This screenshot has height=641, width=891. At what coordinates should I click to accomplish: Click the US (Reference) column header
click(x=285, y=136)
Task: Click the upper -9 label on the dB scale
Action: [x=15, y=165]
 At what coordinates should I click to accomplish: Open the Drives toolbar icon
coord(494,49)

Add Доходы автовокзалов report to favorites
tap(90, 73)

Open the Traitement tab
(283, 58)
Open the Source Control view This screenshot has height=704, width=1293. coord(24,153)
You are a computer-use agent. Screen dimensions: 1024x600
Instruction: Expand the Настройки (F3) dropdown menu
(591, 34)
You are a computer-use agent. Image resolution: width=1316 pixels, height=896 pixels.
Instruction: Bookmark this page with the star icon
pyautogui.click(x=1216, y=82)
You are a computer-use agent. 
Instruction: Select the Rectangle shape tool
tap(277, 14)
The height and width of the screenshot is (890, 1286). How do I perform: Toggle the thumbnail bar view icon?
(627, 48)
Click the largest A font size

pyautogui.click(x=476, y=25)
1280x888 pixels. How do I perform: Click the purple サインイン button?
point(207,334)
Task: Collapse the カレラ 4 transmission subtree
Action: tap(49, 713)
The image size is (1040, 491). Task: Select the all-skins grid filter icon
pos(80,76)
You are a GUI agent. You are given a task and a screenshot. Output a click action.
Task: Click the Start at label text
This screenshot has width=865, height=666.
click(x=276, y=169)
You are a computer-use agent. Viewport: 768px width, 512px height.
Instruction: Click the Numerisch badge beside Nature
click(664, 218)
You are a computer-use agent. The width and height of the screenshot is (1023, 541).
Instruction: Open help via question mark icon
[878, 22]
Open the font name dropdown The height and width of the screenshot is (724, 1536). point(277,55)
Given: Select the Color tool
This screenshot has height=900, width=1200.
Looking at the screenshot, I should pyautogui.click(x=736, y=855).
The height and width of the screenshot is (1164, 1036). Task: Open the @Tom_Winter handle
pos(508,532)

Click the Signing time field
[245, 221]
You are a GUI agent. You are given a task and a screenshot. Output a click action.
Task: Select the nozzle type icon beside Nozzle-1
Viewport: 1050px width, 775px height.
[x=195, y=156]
================================
== What to produce ==
Pull out each line of the rows above that contains the word "agent", and copy those lines out.

== Written answer ==
You are a computer-use agent. Screen dimensions: 1024x600
You are a computer-use agent. Image resolution: width=1316 pixels, height=896 pixels.
You are a computer-use agent. 
You are a GUI agent. You are given a task and a screenshot. Output a click action.
You are a computer-use agent. Viewport: 768px width, 512px height.
You are a computer-use agent. The width and height of the screenshot is (1023, 541).
You are a GUI agent. You are given a task and a screenshot. Output a click action.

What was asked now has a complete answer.